A Perambulation of Kent: Conteining the description, Hystorie, and Customes of that Shyre
Tudor Englishmen’s love of their country is evident in the many chronicles of its past available to readers. Publication of William Lambarde’s A Perambulation of Kent in 1576 marks the beginning of the process of chorographing (describing and putting into a historical context the principal places and features of) Britain, an activity which complemented chronicling the isle’s monarchs and their reigns. The impetus to chorograph Britain heightened antiquarian interests, helped transform chroniclers into more scholarly historians, and coincided with the first detailed mapping of the kingdom.

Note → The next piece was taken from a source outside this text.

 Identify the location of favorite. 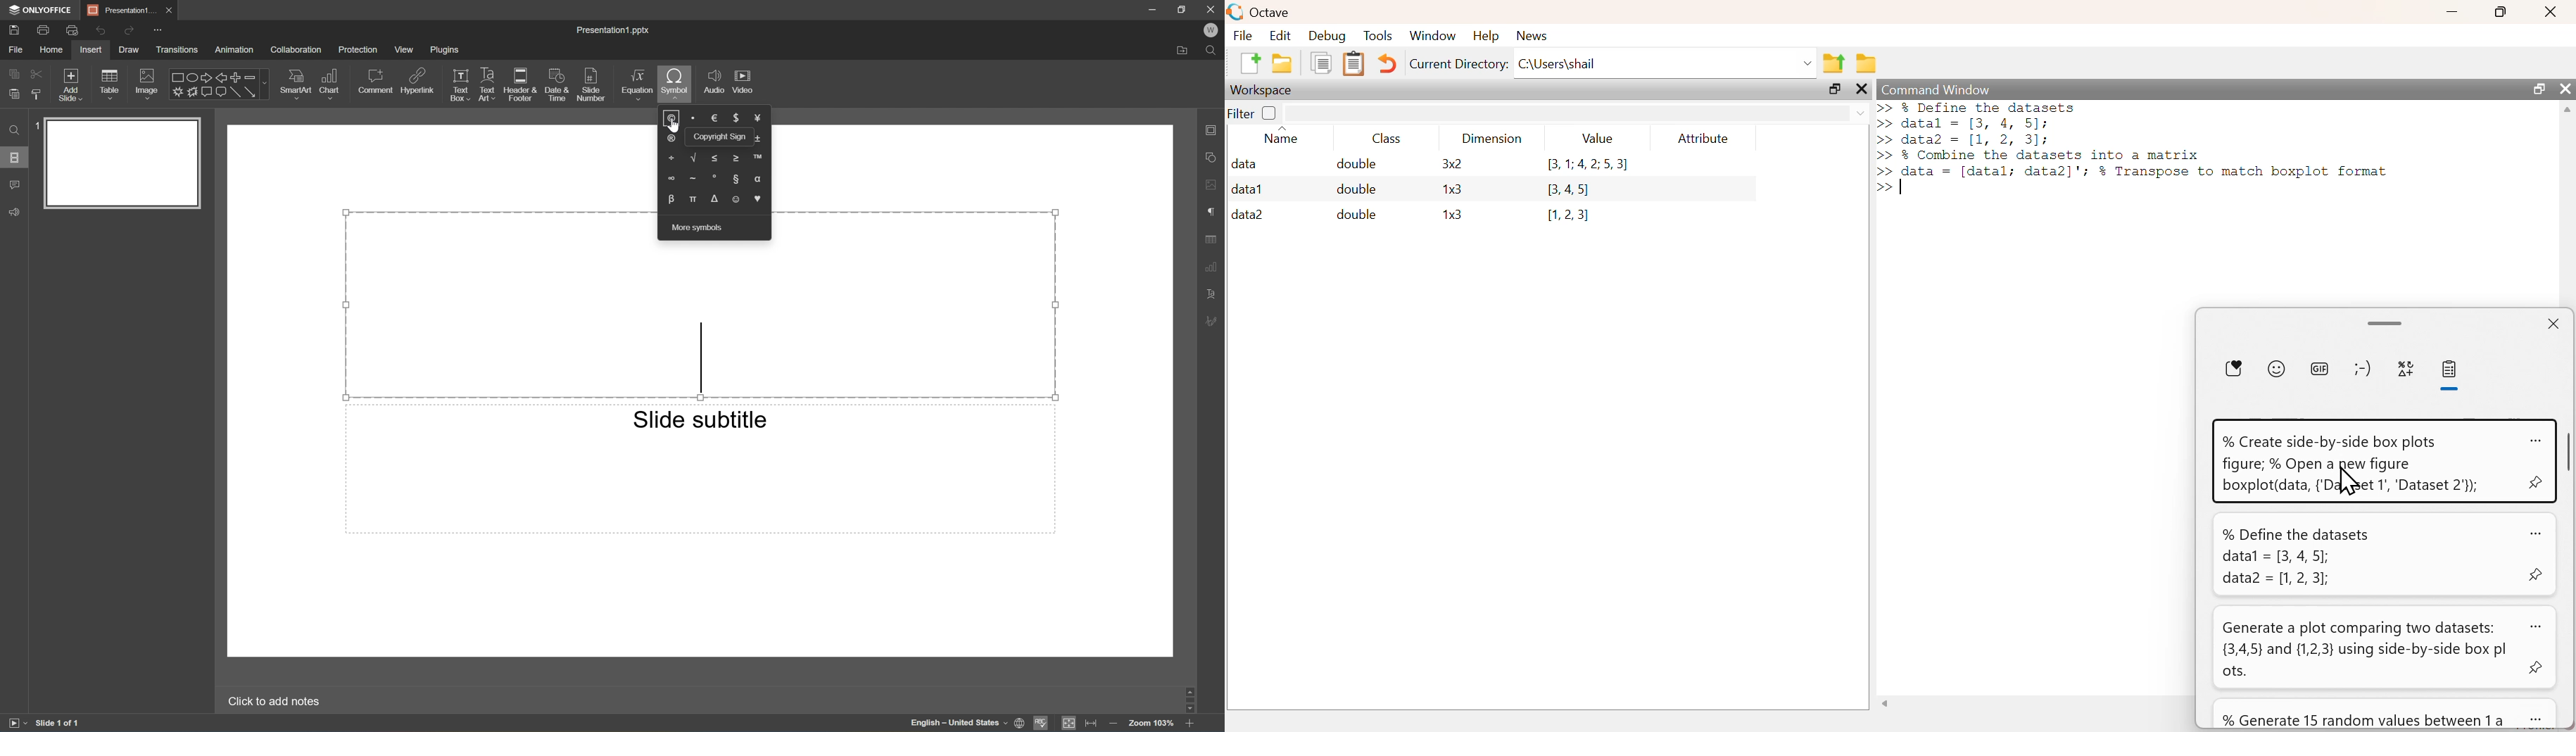
(2236, 368).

Lambarde was born in London and after schooling was admitted into Lincoln’s Inn. He served as a justice of the peace for Kent and held other political posts as well. With a legal background and interest in history, he published a collection of Anglo-Saxon laws, Archaionomia (1568), as his first work. Lambarde set out to compile a description of his home shire, Kent. As he describes in the book, his aim was to: “shew in particular, the boundes [of the shire], the severall Regiments, Bishops Sees, Lasts, Hundredths, Fraunchises, Liberties, Cities, Markets, Borroughs, Castles, Religious houses, and Scools: The Ports, Havens, Rivers, Waters, and Bridges: And finally, the Hilles and dales, Parkes, and forests, & whatsoever the singularies, within every of the same.” He finished the manuscript in 1570. A Perambulation of Kent is the first such work for any county in England. Lambarde’s carefully orchestrated tour was published in 1576 and dedicated “To his Countriemen, the Gentlemen of the countie of Kent.” It was reprinted in 1596; the present copy is a first edition.

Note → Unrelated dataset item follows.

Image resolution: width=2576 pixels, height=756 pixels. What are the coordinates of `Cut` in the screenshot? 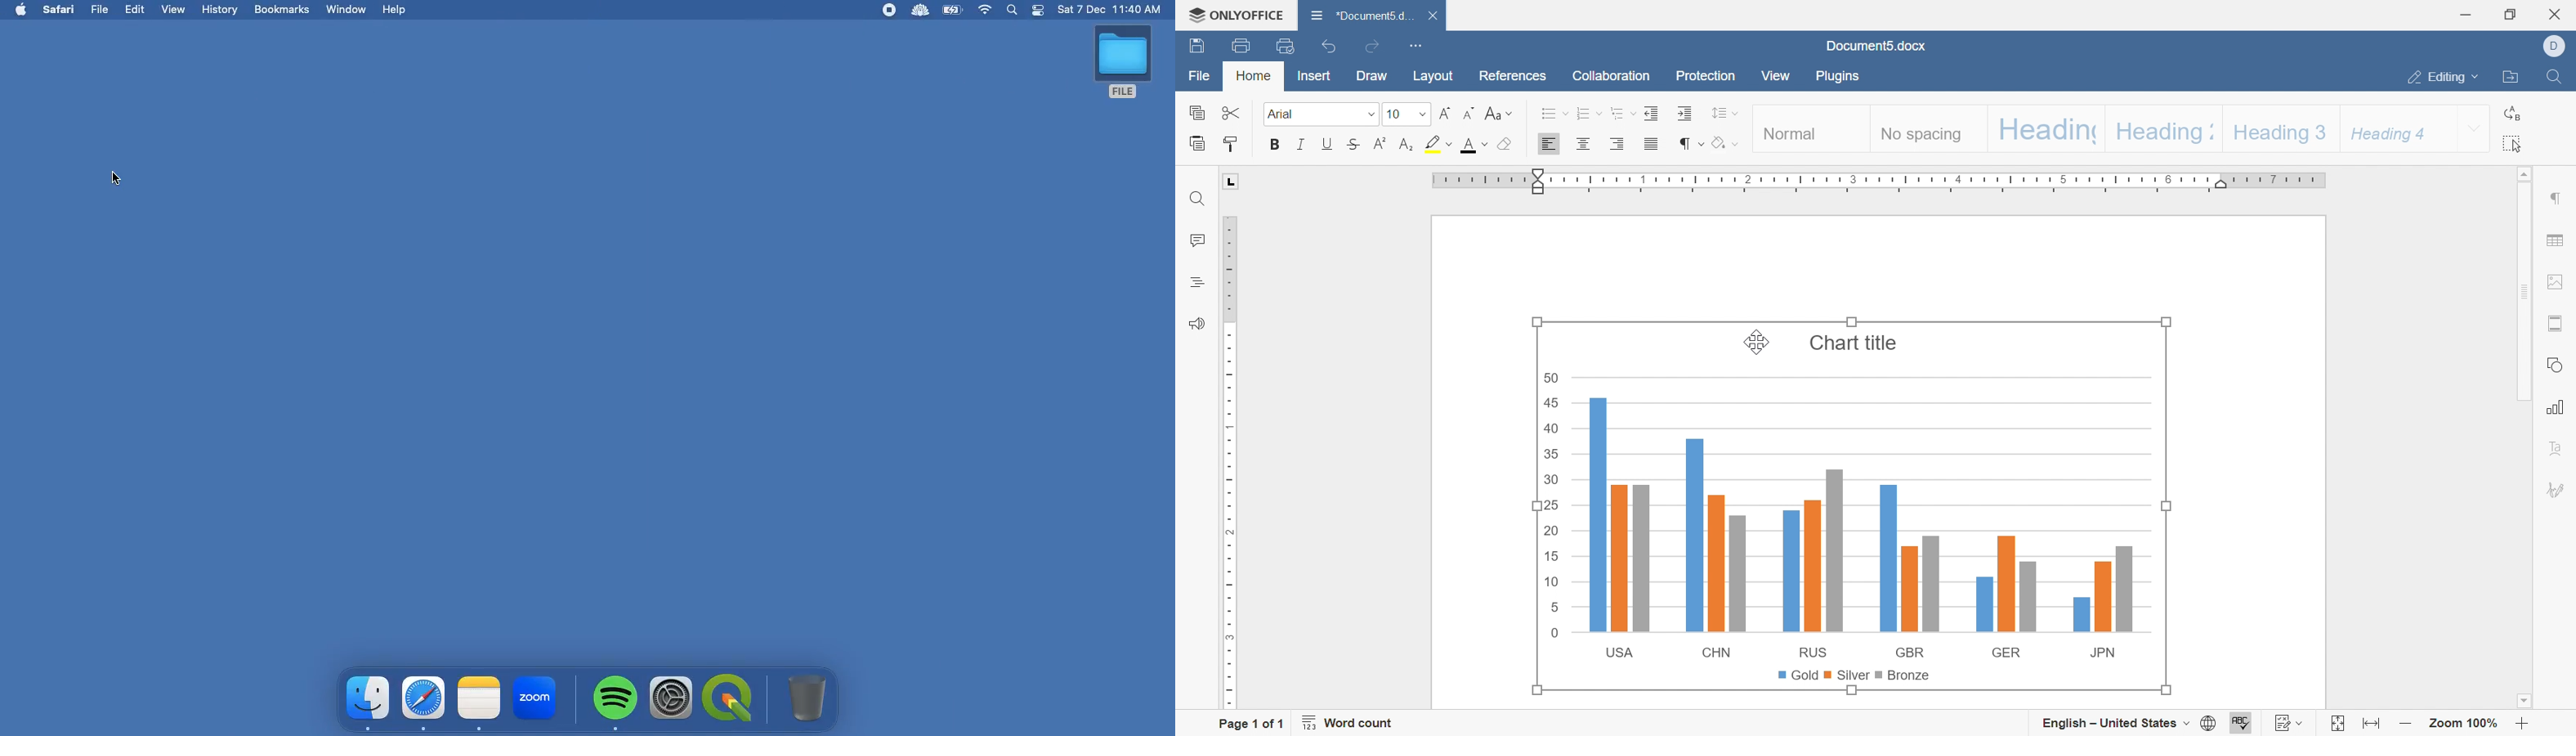 It's located at (1231, 112).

Lambarde considered writing a similar work for all of Britain, but he set the idea aside when he learned that William Camden had already started such a project. In his completed Britannia, Camden wrote that “the county of Kent has been so exactly described in a work expressly on the subject by William Lambarde, a person of great learning and character, and so happy in his researches, that he has left very little for others.”
Coincidentally, the year after Perambulation was printed, William Harrison’s panoramic Description of England was published as the introductory section of Holinshed’s Chronicles. In 1579 Christopher Saxton issued his grand Atlas of the counties of England and Wales, with maps based on a detailed surveying of the entire kingdom.